Не входя в элементарные тонкости, существенно необходимые для сколько-нибудь углубленного рассмотрения вопроса, отмечу только самое первое, бросающееся в глаза разделение. Окружающее нас действительно бытие есть или бытие самодовлеющее или бытие орудия и «знака». Отрешенное бытие, в силу уже указанных свойств, отражает на себе то же разделение. Искусство в своем бытии есть «знак», «подражание», «передача», «выражение». Эстетический предмет, как предмет отрешенного бытия есть, в первую голову, предмет культурный, «знак», «выражение». Это есть бытие отрешенное, но не самодовлеющее, а, скажем, сигнификативное. Но всякое ли сигнификативное отрешенное бытие есть eo ipso предмет эстетический и всякий ли момент в самой структуре этого бытия есть момент эстетический? Другими словами, подошли ли мы к последней спецификации эстетического?

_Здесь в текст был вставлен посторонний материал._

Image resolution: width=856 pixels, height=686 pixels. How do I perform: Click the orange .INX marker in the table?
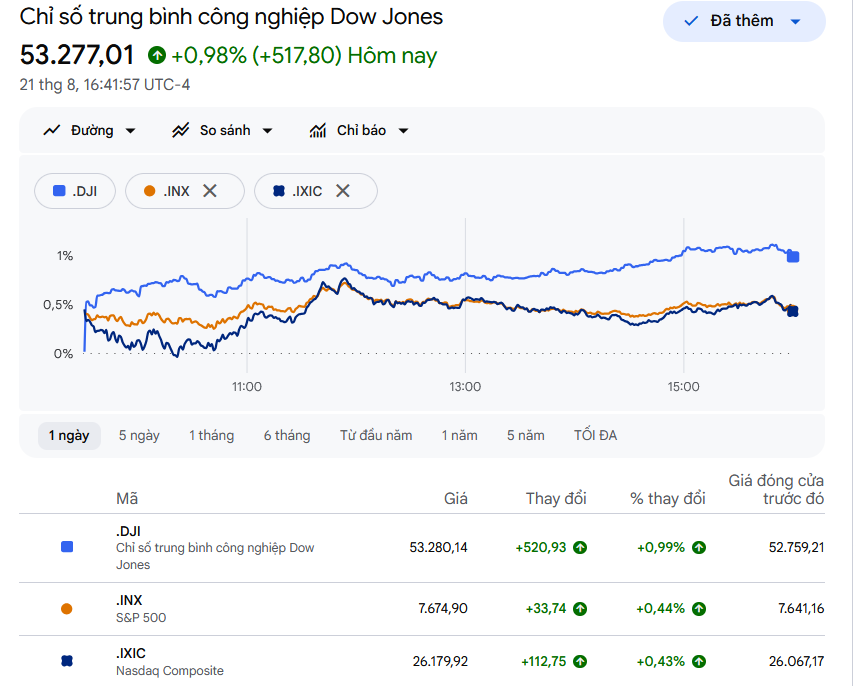pos(67,609)
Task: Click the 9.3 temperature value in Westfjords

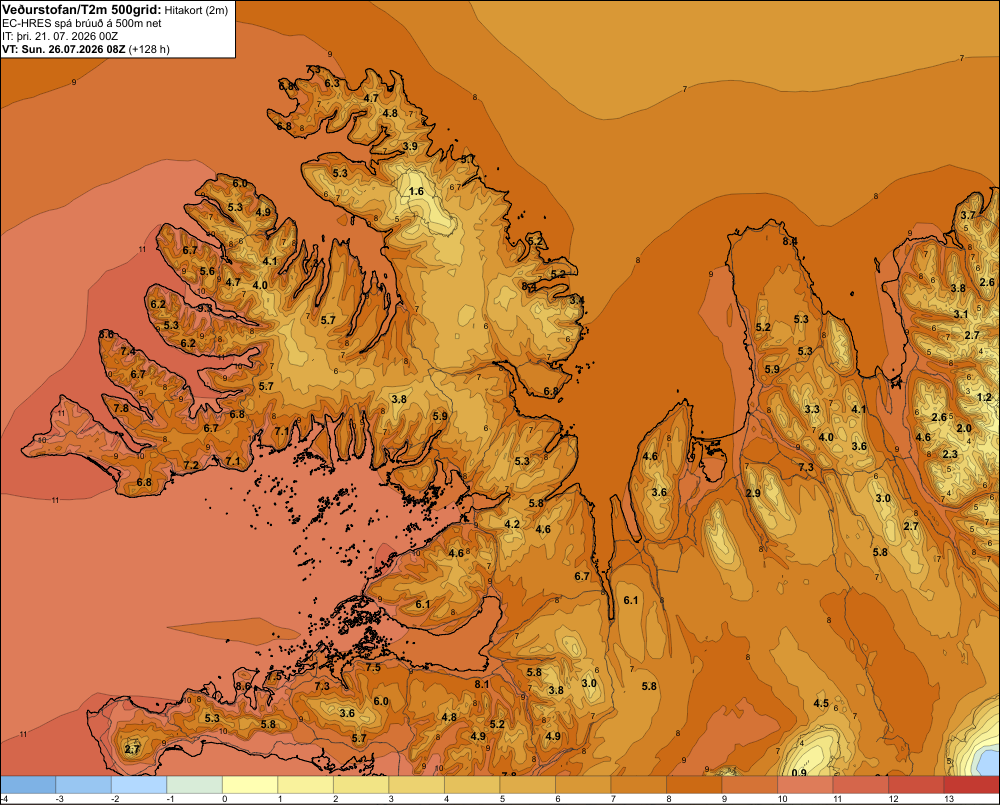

Прежде всего, самые термины «знак» и «выражение» – многозначны. Не входя в нужные здесь различения (что читатель может найти в других моих работах, в частности см. «Эстетические фрагменты»), констатирую только, что тот «знак», с которым мы имеем дело в искусстве, есть знак, которому корреспондирует смысл. Слово, словесное выражение, есть тип и прототип такого рода знака. Все искусство в этом смысле «словесно» и «осмыслено». Но с другой стороны «словесное выражение» не только осмыслено, оно в то же время экспрессивно. Искусство не только «передает» смыслы, но отображает также душевные волнения, стремления, реакции. Оно не только социальная вещь и как таковая, средство, но также культурная «ценность», будучи индексом и как бы «составною частью» основной культурной категории, – противопоставляемой социальной категории «только вещи и средства», – «самоцели», «лица», «личности». Как таковой индекс и как составная часть культурного самодовления искусство приобретает некоторые формальные признаки самодовлеющего «природного» бытия. Было бы грубою ошибкою допустить здесь на этом основании отождествление – как делают, когда не умеют отличить, например, индивид как органическую категорию от личности, категории культурной. Самодовление лица и экспрессии как его индекса toto genere иное, чем самодовление природно-необходимого явления. Художник как такой – это относится и ко всякому культурному лицу как таковому – не высшая порода обезьяны и также не «гражданин» или «товарищ». В своем культурном бытии как таковом он сам «выражение» некоторого смысла, а в то же время и экспрессия, т. е. составная часть некоторого sui generis, бытия.